Norco offers a wide range of mountain, road and cyclocross bikes, and new for the 2015 model year is an all-new ‘adventure road bike.’ Called the Search, the new bike features relatively relaxed geometry, an emphasis on frame compliance for an overall comfortable ride quality, and plenty of tire clearance. Three carbon models will be available from $2110 to $3700, including the above Search XR build with a Shimano Ultegra 6800 groupset and RS685 hydraulic disc brakes. There will also be three steel versions on offer, starting at $885.

One of the most unique new products making its debut at Interbike was the Nikola pedal, the first of its kind to offer a very specific lateral movement. The initial offering will provide 25mm of left-to-right movement for your foot over the pedal’s spindle. But rather than simply creating a pedal that can freely float across the width of the spindle at will, the Nikola pedal instead is built on a spiral mechanism that only allows said movement to occur when the pedal is rotated. And this movement can be fine-tuned by the rider or a bike fit specialist. For example, if you want a wider Q-factor at the bottom of your pedal stroke (above, right), then the corresponding upstroke will see the pedal move inboard (above, left). And while the concept seemed like it would have a decidedly uncomfortable feel to it (at least, initially), we hopped onto a stationary trainer to try it out and found the movement very natural. We guess that it won’t be a must-have product for most cyclists, but should appeal to plenty of folks out there with unique knee problems or other pedaling issues. Although, it’s worth noting that Nikola claims that the pedals offer up to a 7% increase in your peak power output. We can’t wait to get a sample set to test-ride.
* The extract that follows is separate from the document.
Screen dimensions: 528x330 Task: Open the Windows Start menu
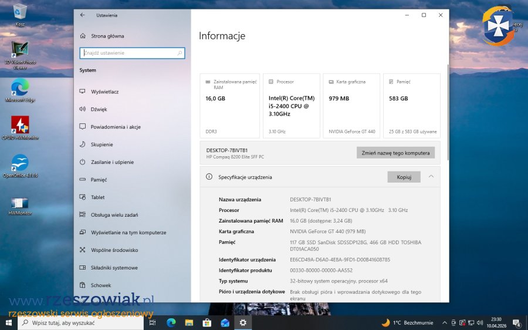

Light & Motion still produces its line of lights inside the company’s Monterey, California headquarters. New for 2015 is an updated version of the brand’s popular Taz light that will feature 1500 lumens of darkness-fighting power. Light & Motion is also released a re-vamped line of its popular Urban lights with new colors and materials, as well as a wide variety of power outputs and price ranges. The new Urban lights are also fully submersible to three feet of water, an attribute brought about by the company’s long history in manufacturing scuba diving lights.

SKS Germany is one of the world leaders when it comes to bicycle pumps, fenders and other accessories, and the brand continues to refine many of its products each and every year, along with releasing plenty of new items on a regular basis. This year at Interbike, the folks at SKS showed off a new range of minimalist handpumps called the Airboy. Easily packable inside a jersey pocket, the standard Airboy can quickly inflate a tire up to a level capable of getting you home after a flat. Likewise, the Airboy XL was designed for the same purpose, except with an extra amount of volume capacity for mountain bike usage. Both pumps retail for $29.99, and they’re easily some of the smoothest, sleekest and most comfortable handpumps we’ve come across. There’s also an Airboy with an integrated Co2 inflator ($39.99).
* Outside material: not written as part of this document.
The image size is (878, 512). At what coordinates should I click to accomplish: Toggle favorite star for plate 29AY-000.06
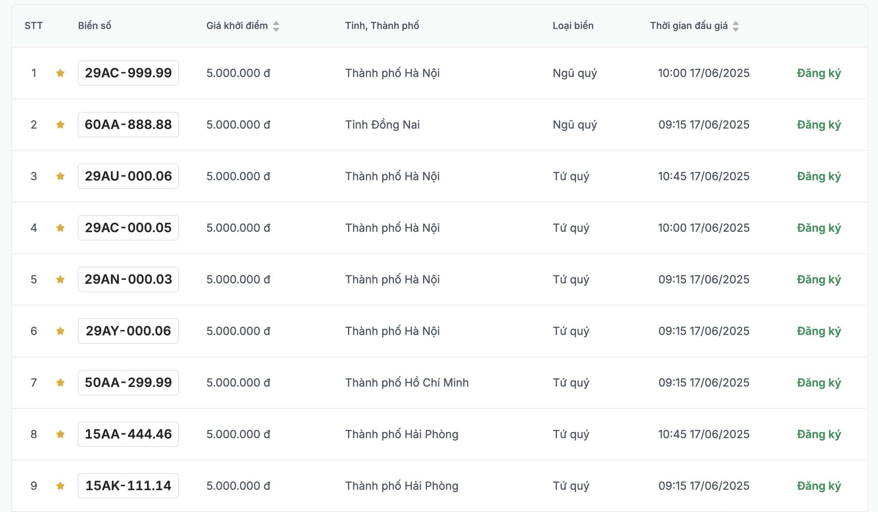60,331
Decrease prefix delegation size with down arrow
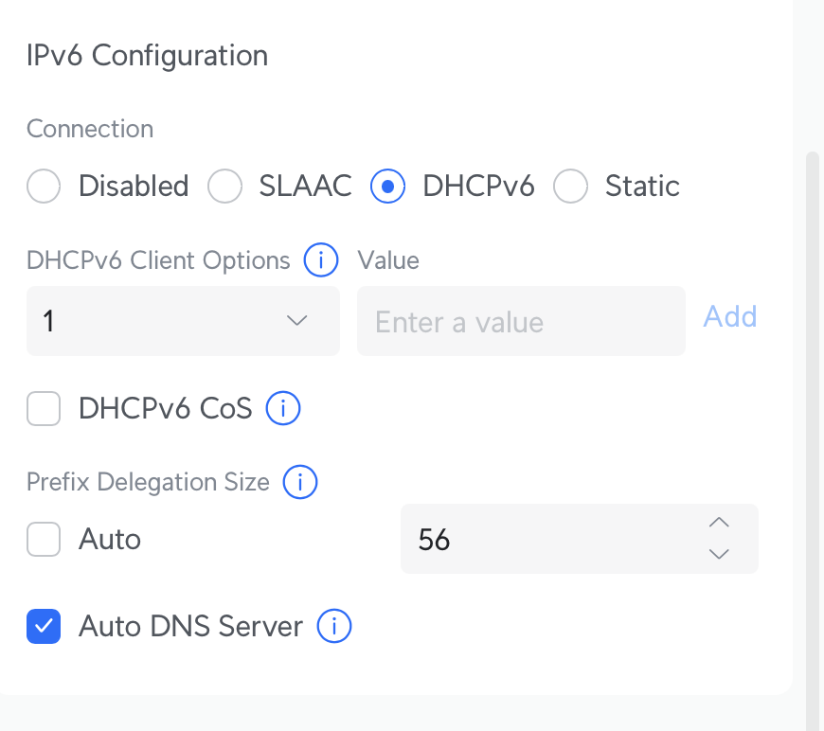The width and height of the screenshot is (824, 731). click(719, 554)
Another great new product that SKS Germany was showing off at Interbike was the Spaero Double Action handpump, which the company described as ‘the most efficient handpump we’ve ever produced.’ The lightweight body disassembled and re-configures with a dedicated, easy-to-hold handle, and there’s also an extensive hose with a 90-degree-angled inflation head. Best of all, the Spaero Double Action gets its name from the fact that it inflates on both the downstroke and upstroke, resulting in a much quicker inflation process.

There were plenty of great-looking race bikes on display in the halls of Interbike, including U.S. National Road Race Champion Eric Marcotte’s stars-and-stripes-themed Wilier Zero.9. Another bike that caught our eye was in the Bianchi booth: Belkin rider Lars Boom’s winning bike from Stage 5 of this year’s Tour de France. The Bianchi Infinito CV was still caked in mud from that day’s rain-stoked and cobble-filled stage.